What has Past Budget Proposals Recommended regarding GME?

  • Past budget proposals have included provisions for dramatic decreases in the Medicare IME payments to hospitals and the Medicaid program that would have resulted in loss of Medicaid GME payments in those states that provide this funding. If similar provisions are enacted in the future, teaching hospitals will incur significant revenue shortfalls that will require changes in their GME programs. With diminished GME revenue it is likely that hospitals will make choices regarding their GME programs that advantage those specialties that are predominately inpatient oriented and for those clinical programs that have a favorable operating margin (e.g., cardiology, neurosurgery, orthopedics) and disadvantage specialties like primary care, family medicine, and geriatrics that have many educational activities outside the hospital (e.g., nursing homes, patient homes, assisted living) and that do not have as clear a link to their bottom line. This could only amplify the shortages in geriatrics providers that we currently experience.
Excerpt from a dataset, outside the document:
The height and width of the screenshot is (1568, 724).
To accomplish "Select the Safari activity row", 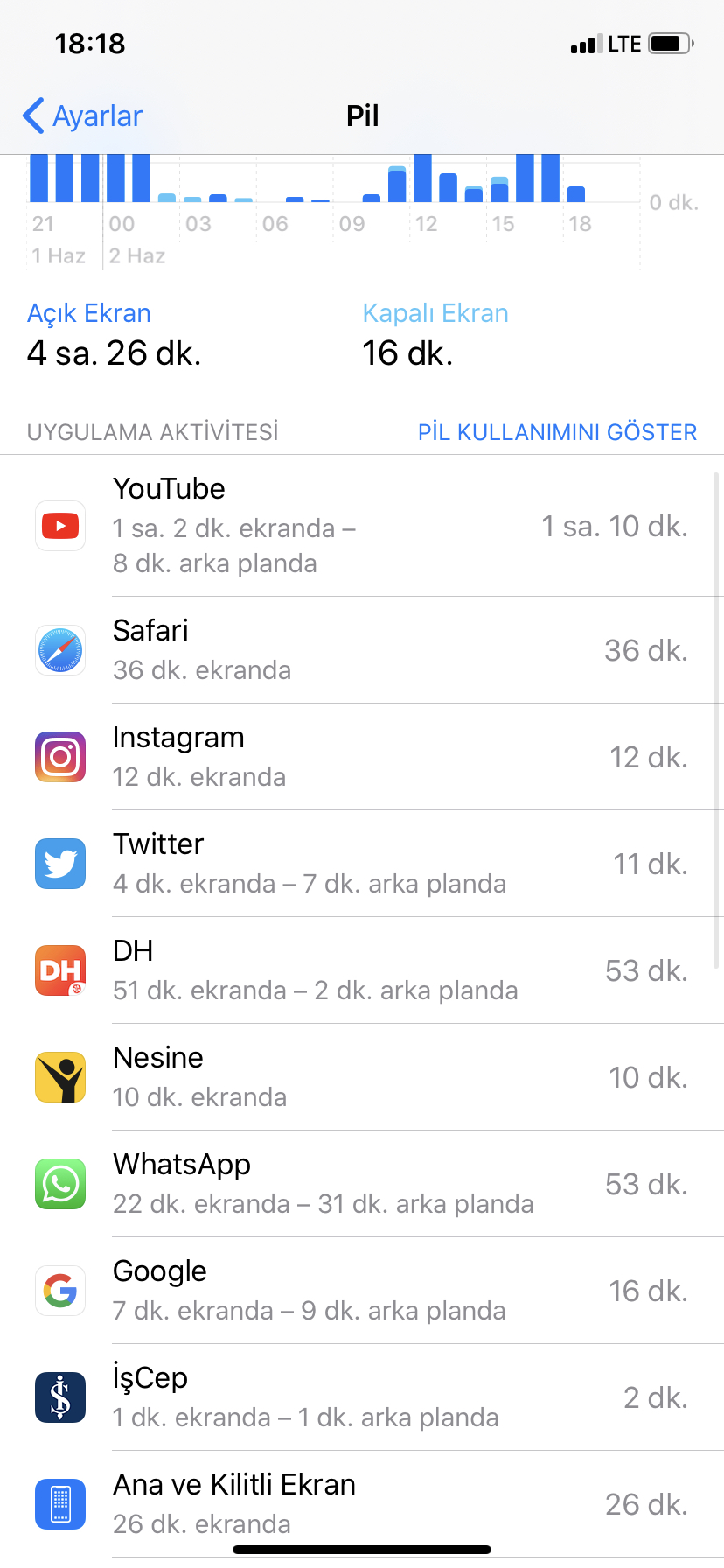I will (362, 650).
What does AGS Recommend concerning Medicare GME and Increasing the Supply of Healthcare Providers who can Care for our Aging Population?

  • Under the current physician reimbursement system, marketplace forces will not balance the makeup of the physician workforce to meet the needs of an aging population. However, since physicians must complete a specified number of years in a U.S. graduate medical education (GME) training program in order to obtain a license, adjustments in GME payments is one way to alter the physician workforce in the U.S.
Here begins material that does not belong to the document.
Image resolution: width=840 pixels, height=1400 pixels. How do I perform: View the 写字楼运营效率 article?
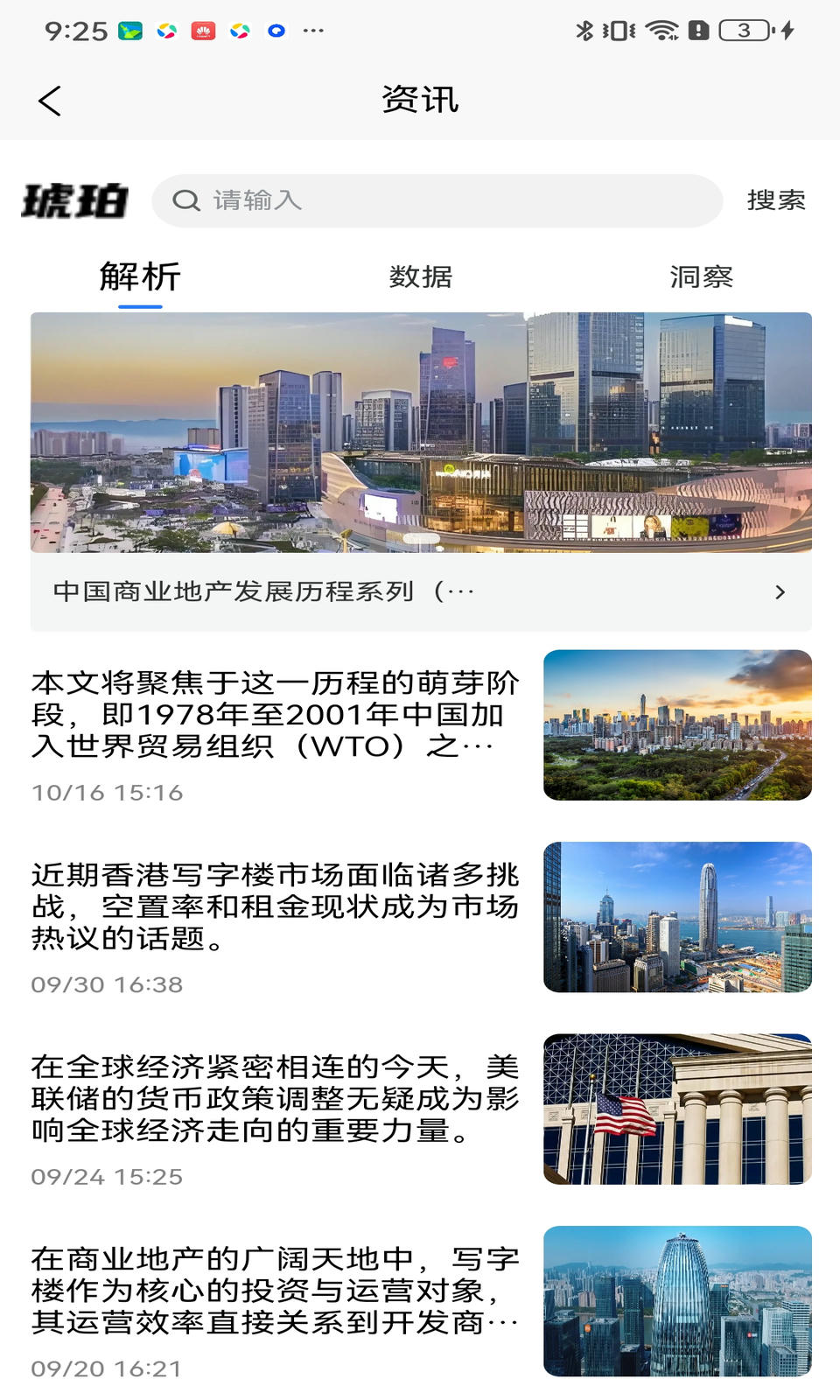click(x=276, y=1291)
  • Since Geriatrics fellowship programs (including Geriatric Medicine and Geriatric Psychiatry) are the only GME programs that care for only Medicare patients, it could be argued that for individuals in these programs, hospitals should get full GME payments, with no reduction for non-Medicare patient days. While this benefit would not directly impact the trainees going into such programs, it would make it more advantageous for hospitals to invest in the growth of these programs. Furthermore, if these enhanced GME payments to hospitals are tied to a requirement for financial incentives to physicians choosing to train in Geriatrics (e.g., loan repayment), there could be a direct impact on the career choices of physicians in training. Such a model could also be used to address other national physician workforce needs such as the increasing shortage of primary care physicians, by creating the incentives for those training in internal medicine and family medicine.
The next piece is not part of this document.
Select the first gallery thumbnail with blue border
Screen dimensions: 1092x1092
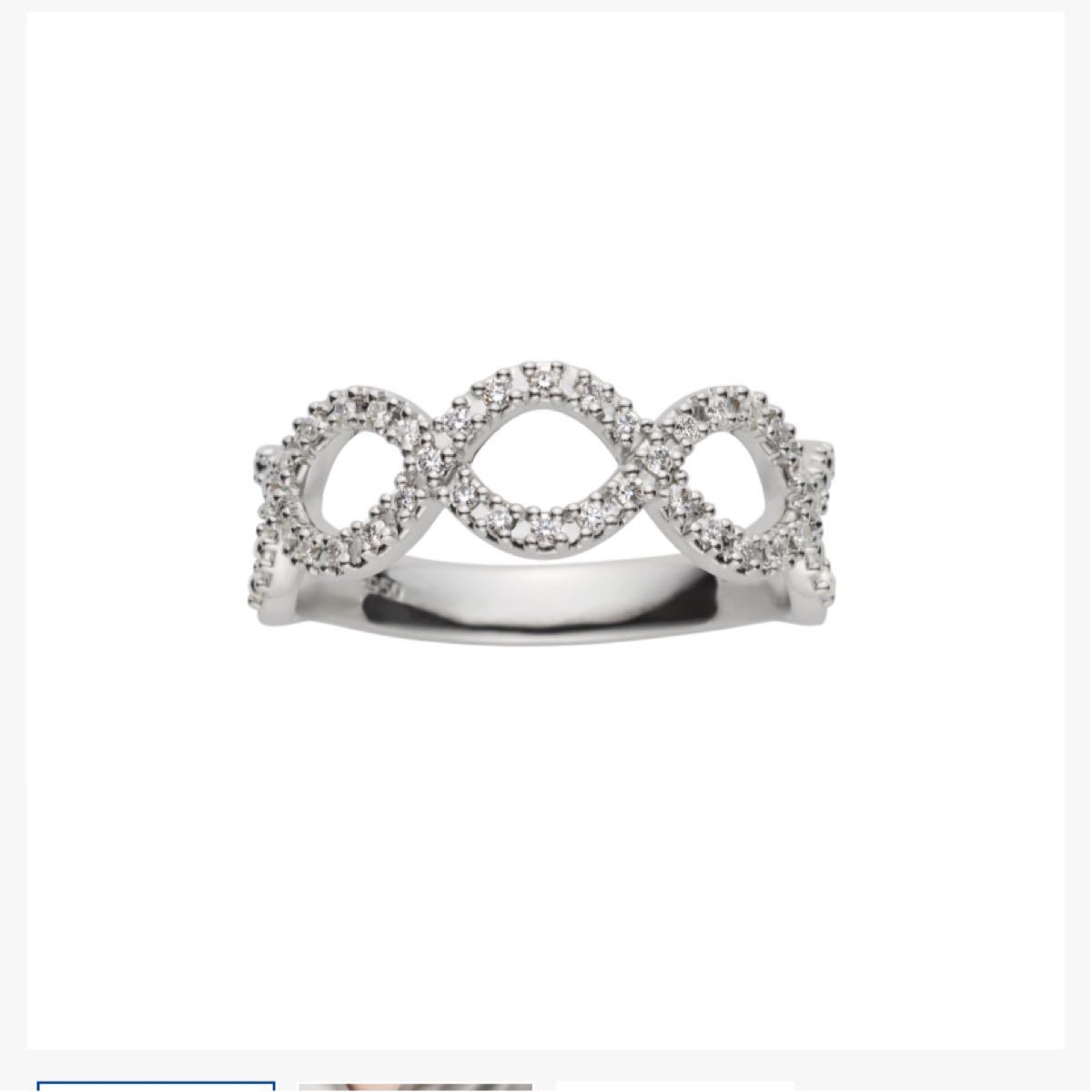pyautogui.click(x=156, y=1086)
  • An additional approach would be to allow for GME positions in needed specialties like geriatrics to be excluded from the BBA mandated cap limitations. Currently, the GME positions for dentistry and podiatry are outside the cap and the addition of these GME positions is accompanied by increased GME payments to a hospital even if the hospital is at or above its cap. Thus, excluding GME positions in a specialty deemed by CMS to be a specialty for which there is a shortage would be a mechanism of providing an incentive to hospitals to maintain or grow the needed workforce.